Gosseyn said, “I assume you are prepared to prove your more unlikely statements? I admit I have doubts on a basic level that a murdering madman like you could be any sort of version of me.”
X said harshly to the lie detector, “Verify this!” and to Gosseyn: “I have come here with every expectation of killing you, should you prove stubborn. I needed to trick you into a situation where your death-trigger would not release your memories back into me, as I have no wish to have my thoughts confused with your sentimental emotionalism.”
The lie detector said, “The statement is a true one, according to the information and belief of the speaker, but there is a deception based on omission.”
The young man said, “The omission is this: I am waiting for compatriots of mine to establish a no-signal condition in this area. You examined the body of Gosseyn Three? There is a mechanical means of neutralizing the immortality circuit.”
“Then you are the one who killed him.”
The young version of his own head nodded. “The Interstellar League was almost correct. Gilbert Gosseyn, the real Gosseyn, is indeed an agent of Enro the Red.”
“Why are you doing this?”
“I thought that would be clear by now. Superior and sane minds should not bow to inferior and unsane governments. My attempt was to create a universal government, working through Enro and Secoh. A government ruled by sane men, the only men who can be trusted with power over others. The Observer in the Crypt of the Sleeping God was programmed to release its passengers when safe, and to educate them according to the scientific knowledge left aboard. That knowledge included the Null-A training techniques, of course. I wanted that knowledge released only into the ruling class of the new empire: You see the difficulty.”
“Null-A’s would not help you establish a galactic empire.”
“Correct. That meant that Null-A training had to be forbidden to men until after the galaxy was conquered. However, the Observer of the Sleeping God was programmed to do otherwise: Working through you, it propagated Null-A through several planets that were unknown or unmapped, including Earth, as well as the electronic tube technology and the lie detector.”
Gosseyn noticed the oddity: Working through you. The seventeen-year-old several times had slipped into the habit of referring to Gosseyn as if he were Lavoisseur, the immortal man who brought the Null-A science to Earth.
Wryly, he realized that this verbalization was just as accurate as to call him by his current name. He had lost Lavoisseur’s conscious memories at his creation, it was true, but the drive, the ideals, the loyalty to Null-A, that remained. Something of Lavoisseur survived.

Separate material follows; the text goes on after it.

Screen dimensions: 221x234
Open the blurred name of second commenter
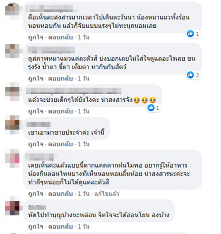[51, 50]
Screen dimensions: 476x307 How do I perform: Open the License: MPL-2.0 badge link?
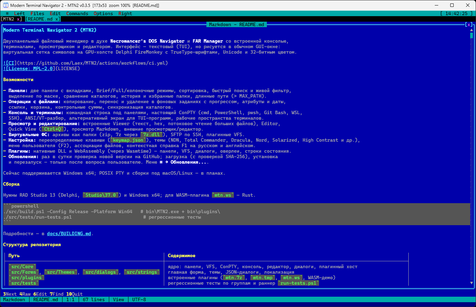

The boy said, “Only on Earth did the seed take root. The original attack on Null-A Earth, and the reason for the Greatest Empire base there, was to destroy the philosophy, and to start the galactic war that would lead to union.”
“That plan failed.” Grimly.
“Did it? The League Powers, in order to cooperate during this war, had to give some of their sovereignty over to an interstellar body, an emergency commission known as the Security Council. Control of that council is the next step. The members who were more recalcitrant were gathered here to be eliminated. You were allowed to escape from Gorgzid to bring your warning to the League Powers, bringing all together to this one place, this buried war room I could not find except through my link to you. Enro has been maneuvered into a position where he must use psychological methods, rather than open war, to establish universal dominion. The loss of life will be much less.”
Gosseyn said, “You speak as if you expect to persuade me to join you.”
“Why not? We are one and the same individual, after all. But I remember our former lives all the way back to when I and two women awoke in the suspended-animation coffins of the crashed spaceship that later was worshipped as the Crypt of the Sleeping God. Do you understand the utter pointlessness of opposing me? There is no Cosmic Chessplayer aside from me. On Earth, my duplicate was called de Lany; on a prehistoric Mars that died when the dinosaurs were young, I was called Xenius; on Yalerta, I was Ysvid of Forever Isle; on Ur, the most primal of all worlds, I was called Ur-ath-Vir the First-of-Living. I have a thousand names. I am eldest of all men: the galaxy’s one immortal. I am Lavoisseur from a time period before the man you thought was Lavoisseur, the modified version of me, began to work against me. I am the original Lavoisseur, the eldest of all the Gosseyn line.”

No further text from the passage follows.